Post-Mortem: API Outage - Rate Limiter Misconfiguration

Security SpecialistOperations & StrategyDevops

This is an example post-mortem. Delete this file or use it as reference when creating real post-mortems.

Metadata

Field	Value
Incident Date	2024-01-15
Severity	P2
Authors	Alice, Bob
Status	Final
Incident Log	2024-01-15-example-api-outage

Summary

On January 15, 2024, at 14:32 UTC, our API began rejecting most requests with 429 (rate limited) errors. The incident lasted approximately 2 hours and 13 minutes.

The root cause was a typo in a rate limiter configuration change deployed at 14:15 UTC. The threshold was set to 10 requests per minute instead of the intended 1000. This caused legitimate user requests to be rejected.
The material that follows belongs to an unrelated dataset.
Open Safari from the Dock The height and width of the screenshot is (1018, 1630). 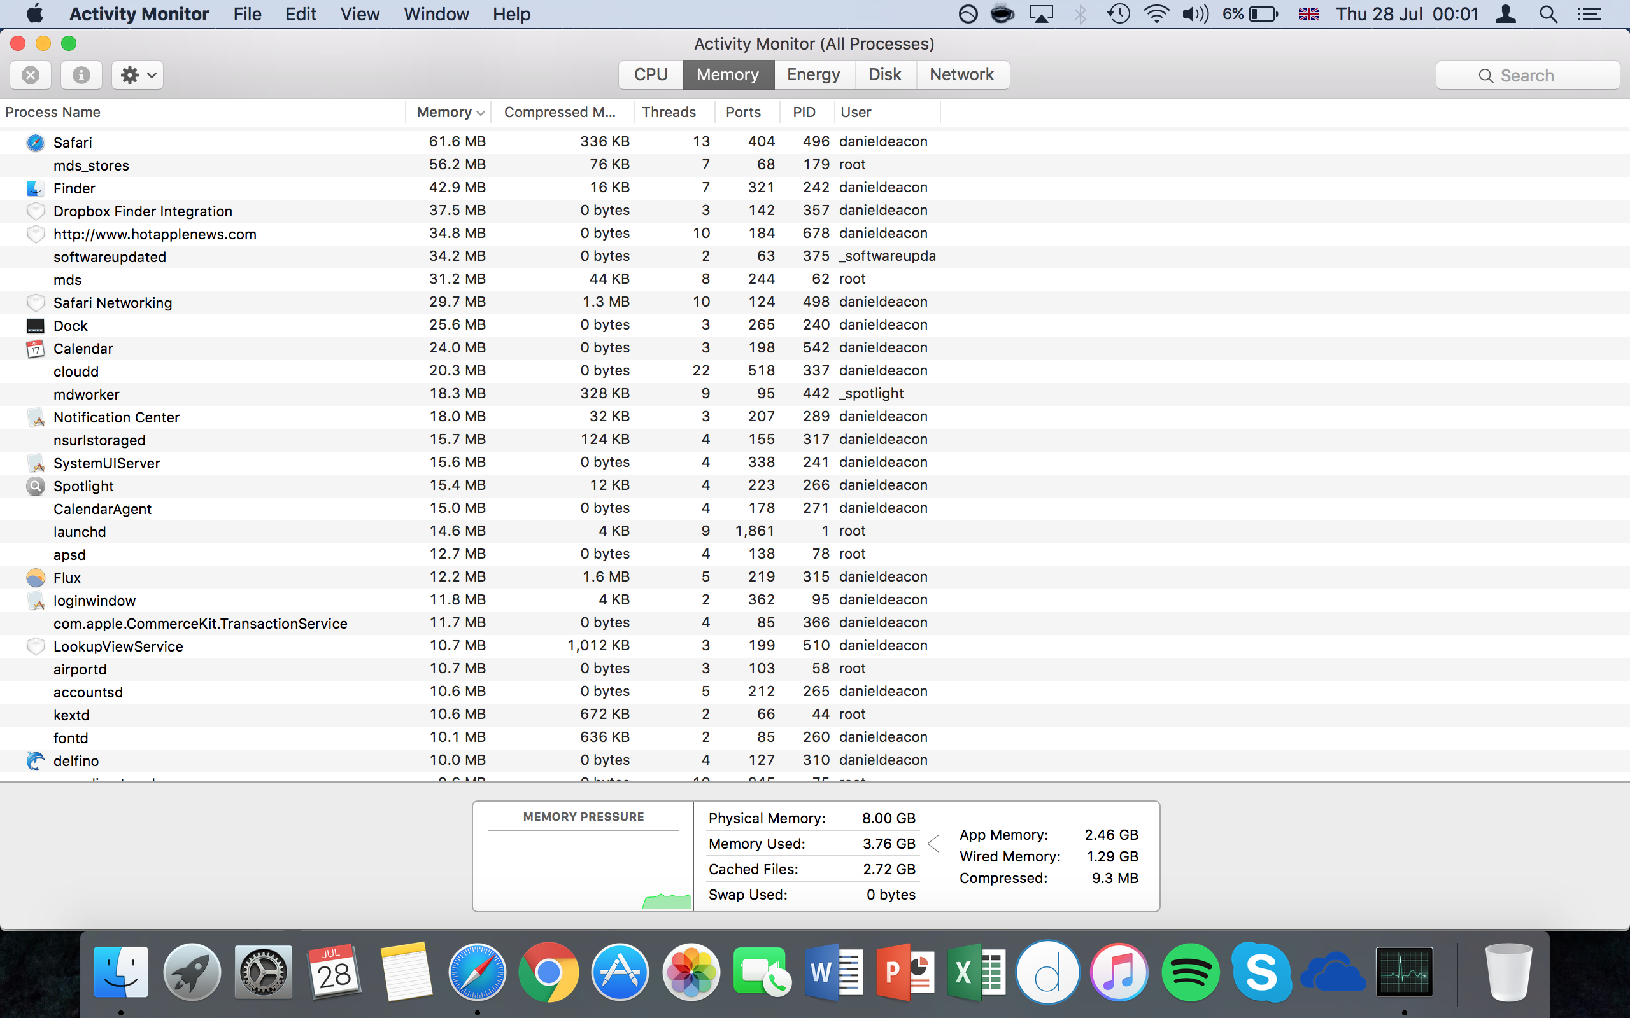click(478, 972)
The incident was detected via automated monitoring and resolved by rolling back the configuration change. No funds were at risk, but approximately 3,000 users experienced failed transactions during the outage window.

Impact

Users

Users affected: ~3,000
Duration: 2h 13m
Services unavailable: API (full), Frontend (degraded)

Financial

Funds at risk: None
Actual losses: None
Estimated costs: ~2 engineering hours for response

Reputation

Public visibility: Low (brief Discord posts)
Media coverage: None
Community response: Minor frustration, resolved quickly

Timeline

Time (UTC)	Event
14:15	Config change deployed
14:32	Incident began (errors started)
14:32	Detected via DataDog alert
14:38	Response started
14:42	Incident Leader assigned
15:05	Root cause identified
15:25	Rollback complete
16:45	Incident resolved

See Incident Log for detailed timeline.

Root Cause

Primary Cause

Human error during configuration change. The rate limit threshold was typed as 10 instead of 1000.

Contributing Factors

No validation in config deployment process for obviously wrong values
Config change was not tested in staging environment
No gradual rollout for config changes
Alert threshold (5% error rate) took 17 minutes to trigger

5 Whys

Question	Answer
Why did the API reject requests?	Rate limiter threshold was too low
Why was the threshold wrong?	Typo in configuration file
Why wasn't the typo caught?	No review process for config changes
Why is there no review process?	Config changes considered "low risk"
Why are they considered low risk?	Never had an incident before (survivorship bias)

What Went Well

Monitoring detected the issue within 17 minutes
Team mobilized quickly once alert fired
Root cause identified within 30 minutes
Rollback was straightforward
Communication to users was timely

What Went Wrong

Config change deployed without testing
No peer review for config changes
Alert took 17 minutes to fire (threshold too high)
No validation for obviously wrong values (10 vs 1000)

Where We Got Lucky

This happened during business hours when the team was available
The fix (rollback) was simple. If the old config was also broken, recovery would have been harder
No financial impact because this was the API layer, not smart contracts

Action Items

Action	Owner	Deadline	Status
Add peer review requirement for config changes	Dave	2024-01-22	Done
Add config validation for rate limit thresholds	Dave	2024-01-29	Done
Lower alert threshold to 1% error rate	Bob	2024-01-19	Done
Add staging environment testing for config changes	Dave	2024-02-15	In Progress
Document config change process	Alice	2024-01-31	Not Started

Lessons for Runbooks

Existing runbook sufficient: Third-Party-Outage (config rollback section applicable)
No new runbook needed

Detection

Aspect	Details
How detected	Monitoring alert (DataDog)
Time to detection	17 minutes
Could we detect faster?	Yes - lower alert threshold to 1%

Meeting Notes

Attendees: Alice, Bob, Carol, Dave

Discussion points:

Agreed config changes need same rigor as code changes
Discussed whether to require staging for all changes (decided yes)
Dave to implement validation this week

See Incident-Response-Policy for post-mortem process.